Though most point to Rosemary’s Baby as proof of Roman Polanski’s genius, in actuality his finest film may well be the one that got a much harsher critical reception upon its initial release. The Tenant was decried by Roger Ebert as ‘an embarrassment’ when it was released in 1976, and indeed it took decades for the film to finally find its’ audience. But here’s the thing: not only is The Tenant not an embarrassment, it’s a cinematic triumph; a woozy paranoid fantasy that assaults the very limits of the self, and questions humanity’s obsession with the idea of the definable personality.
Much of the critical ire was initially directed at Polanski’s decision to cast himself in the lead role as the meek and timid Trelkovsky, a man who rents an apartment that once belonged to a woman who committed suicide under mysterious circumstances. And though it’s true that Polanski is a director first and an actor second, he suits the role of Trelkovsky to a tee. He adds a jittery uncertainty to the role, and indeed his shortcomings as an actor – his lack of confidence, for example – only reinforces the believability of Trelkovsky’s anxious demeanour.
His work as a filmmaker is on par with anything else he has ever done. Even the film’s opening credit sequence chills, provoking as it does a very genuine sense of unease. Polanski frames the apartment block itself as the movie’s true antagonist, and indeed its almost mythic unpleasantness outshines the mundane narkiness of Shelley Winter’s concierge, or Isabelle Adjani’s Stella, a femme fatale if there ever was one.

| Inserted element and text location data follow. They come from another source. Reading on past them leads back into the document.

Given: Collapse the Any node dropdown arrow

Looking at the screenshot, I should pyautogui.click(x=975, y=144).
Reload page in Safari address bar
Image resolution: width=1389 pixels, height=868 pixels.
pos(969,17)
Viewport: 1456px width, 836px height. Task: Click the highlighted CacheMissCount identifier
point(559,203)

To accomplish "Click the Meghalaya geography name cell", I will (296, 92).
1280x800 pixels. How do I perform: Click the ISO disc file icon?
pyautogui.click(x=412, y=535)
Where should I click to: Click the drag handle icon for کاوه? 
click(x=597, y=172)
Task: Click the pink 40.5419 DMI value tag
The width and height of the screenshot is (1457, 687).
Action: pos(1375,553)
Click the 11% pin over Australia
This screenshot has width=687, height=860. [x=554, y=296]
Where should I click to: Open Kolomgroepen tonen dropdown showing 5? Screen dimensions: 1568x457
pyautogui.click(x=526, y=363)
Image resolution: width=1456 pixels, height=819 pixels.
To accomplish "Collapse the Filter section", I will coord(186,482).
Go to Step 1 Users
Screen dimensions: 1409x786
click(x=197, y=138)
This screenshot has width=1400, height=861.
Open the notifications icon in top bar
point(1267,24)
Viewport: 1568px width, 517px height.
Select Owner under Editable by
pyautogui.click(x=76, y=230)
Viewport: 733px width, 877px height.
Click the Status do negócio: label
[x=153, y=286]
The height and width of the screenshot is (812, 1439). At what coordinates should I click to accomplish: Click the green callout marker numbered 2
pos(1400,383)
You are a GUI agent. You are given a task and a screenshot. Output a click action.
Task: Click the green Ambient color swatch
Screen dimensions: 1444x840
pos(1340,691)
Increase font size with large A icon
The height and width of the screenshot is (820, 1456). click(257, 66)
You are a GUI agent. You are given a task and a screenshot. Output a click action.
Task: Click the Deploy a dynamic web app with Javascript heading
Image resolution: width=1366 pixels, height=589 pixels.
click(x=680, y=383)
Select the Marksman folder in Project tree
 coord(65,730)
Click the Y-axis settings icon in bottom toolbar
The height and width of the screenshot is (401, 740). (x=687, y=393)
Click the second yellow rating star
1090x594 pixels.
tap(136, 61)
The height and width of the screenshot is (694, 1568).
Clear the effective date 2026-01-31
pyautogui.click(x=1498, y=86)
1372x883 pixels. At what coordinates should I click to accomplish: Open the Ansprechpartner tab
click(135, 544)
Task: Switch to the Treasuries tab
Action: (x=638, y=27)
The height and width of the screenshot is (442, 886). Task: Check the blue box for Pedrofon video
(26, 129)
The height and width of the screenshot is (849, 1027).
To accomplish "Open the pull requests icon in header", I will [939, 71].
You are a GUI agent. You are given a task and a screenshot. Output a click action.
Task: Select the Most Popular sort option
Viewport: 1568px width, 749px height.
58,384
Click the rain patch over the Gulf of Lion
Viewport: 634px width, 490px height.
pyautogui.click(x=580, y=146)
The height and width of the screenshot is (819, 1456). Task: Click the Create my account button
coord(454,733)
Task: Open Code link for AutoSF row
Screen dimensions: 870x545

At its heart, The Tenant is a dissection of what makes us who we are. It explores how we define ourselves as human beings: our obsession with the places we live; the food we eat; the things we own. Trelkovsky’s transition from mild mannered pushover into a screechy, paranoid type is marked by alterations in what he smokes and the drinks he orders. He determines his personality by the things he spends money on, and when he discovers that these parameters of self are illusory, he begins to realise there is nothing to stop him from becoming another person – or indeed gender – entirely.
The film is filled with startling setpieces, perhaps the most shocking of them all the discovery of a small hole in the wall behind a wardrobe. The contents of the hole would seem strikingly mundane in any other circumstance, but Polanski injects a genuinely chilling sense of unease into the proceedings. It’s a terrifying scene, and one that is precisely so terrifying because we rationally understand that it shouldn’t be.
The Tenant is a masterpiece, albeit an uneasy one. It is a chiller in the truest sense of the word; a film with the power to make the skin crawl; to fill the night with paranoid visions and to unsettle even the light of the day.